Since with CBR6 I dropped the ball and didn’t regularly contribute, I can’t possibly expect regular Cannonballers to recall that I have a penchant for World War II stories, badass ladies, and intrigue. Suffice it to say, I do, so when my book club chose to read Clare Mulley’s The Spy Who Loved: The Secrets and Lives of Christine Granville I was stoked. While at times tedious, the biography delivers all my jams, in spades!
I won’t go into too many of the historical details about Christine’s birth in Poland in 1908 as Krystyna Skarbek. For one thing, all the names related to her early years are Polish and impossible to spell (or pronounce in one’s head) unless you grew up in a family of Polish descent. Which I did not. Additionally, I found this portion of the book the hardest to read. Mulley goes to great lengths to explain Christine’s heritage and upbringing and though I am sure that had a strong effect on her and her later personality, I found it tedious and dull.

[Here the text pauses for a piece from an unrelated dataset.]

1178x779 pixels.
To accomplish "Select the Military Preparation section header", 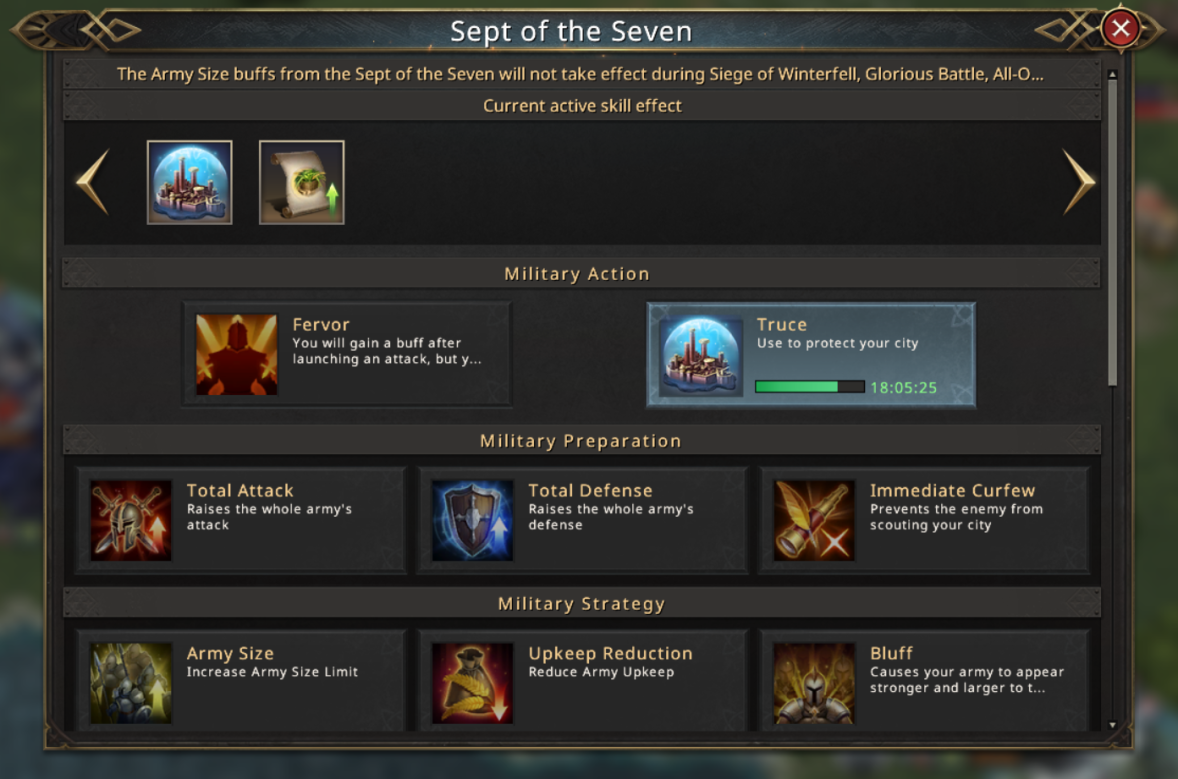I will click(580, 441).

The interesting portion of Christine’s life begins in 1939 when Germany invades her beloved home of Poland. Things aren’t so bad at first for Christine, though they are quite horrible for the country overall. If this book did nothing else I still would have been left with an increased knowledge of how horribly the Poles were treated by both the Nazis and the Allied nations in the end. One detail Mulley includes that stuck with me is that for every German soldier killed, the Nazis would bring out 100 random Poles and shoot them. Toward the end of the book, there’s some statistic like at the end of WWII, Poland had lost 6 million citizens alone. That’s the numbers we’re given for the Holocaust. This number includes some of those but holy shit! It’s been quite a while since I’ve studied the war, but I don’t recall there being much focus on Poland aside from it being the country Hitler invades to begin the fighting. Naturally being first, they were the longest occupied and logically would have endured the most suffering, it’s just that this book is filled with stories of atrocities to the Polish people that we just don’t hear about very often.

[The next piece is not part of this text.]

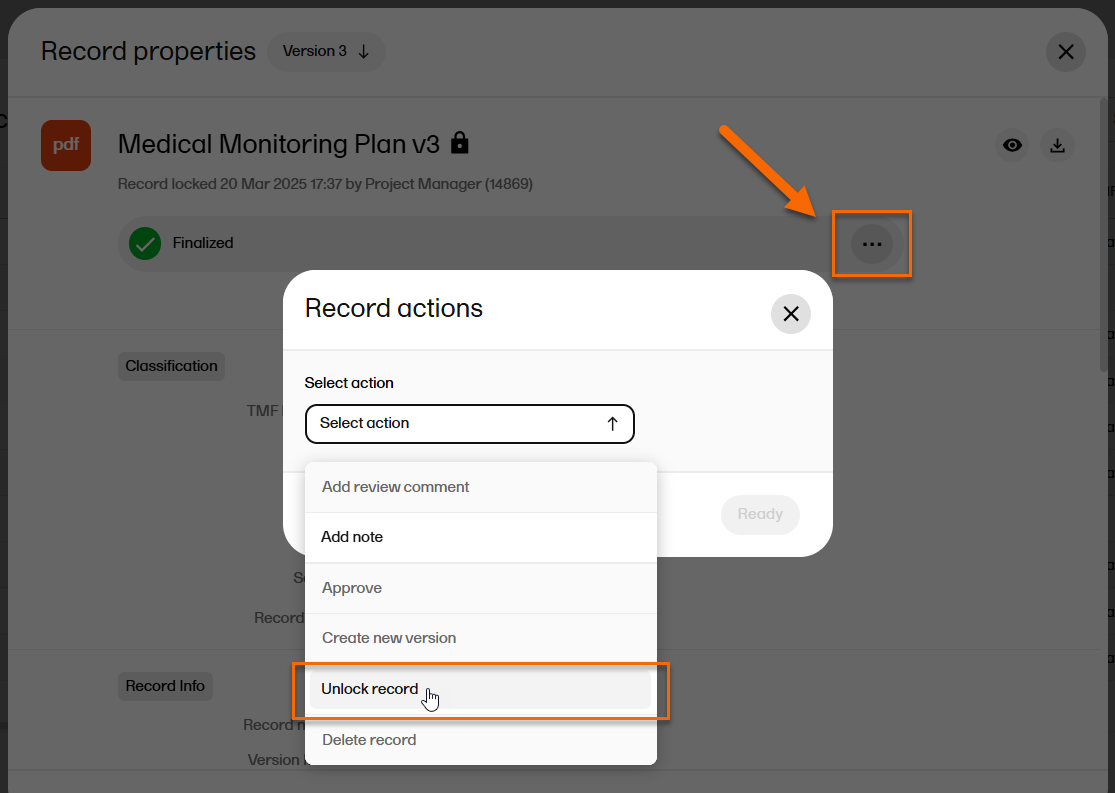Click the Record Info section label

[x=165, y=686]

Christine makes her way out of Poland for safety (she is half Jewish after all) and begins to yearn for ways to help. I can’t recall the details but she somehow ends up getting a job with British intelligence, spreading propaganda for the English wherever she can. She skis into Poland through the Alps to deliver it, dodging German soldiers and wintry weather. I can’t even begin to list the ways she’s a complete badass. In one encounter with the German soldiers, she quickly uses the silk map that certainly would have gotten her shot on the spot as a headscarf, right under their noses. She was cool under pressure, loved adventure and especially danger, and had a fierce desire to help her home country at any cost.

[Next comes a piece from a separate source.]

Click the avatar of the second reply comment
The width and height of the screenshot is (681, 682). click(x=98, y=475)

Mulley writes Christine’s story with a lot of details and one begins to empathize easily with Christine. When she’s bored, waiting for missions in Cairo, you are too. I think that’s really the only negative thing I have to say about this book – sometimes it gets too wordy or textbook-like, throwing so much detail into the mix. I think that Mulley obviously admires her subject so much that she wants us to know everything about this woman – the first British female spy for WWII. She did so much for the Allied cause and was treated so abominably because of her gender or her heritage (Jewish, Polish – take your pick), it seems like she deserves such a thorough treatment, I just wanted it to be written more like a novel than it is.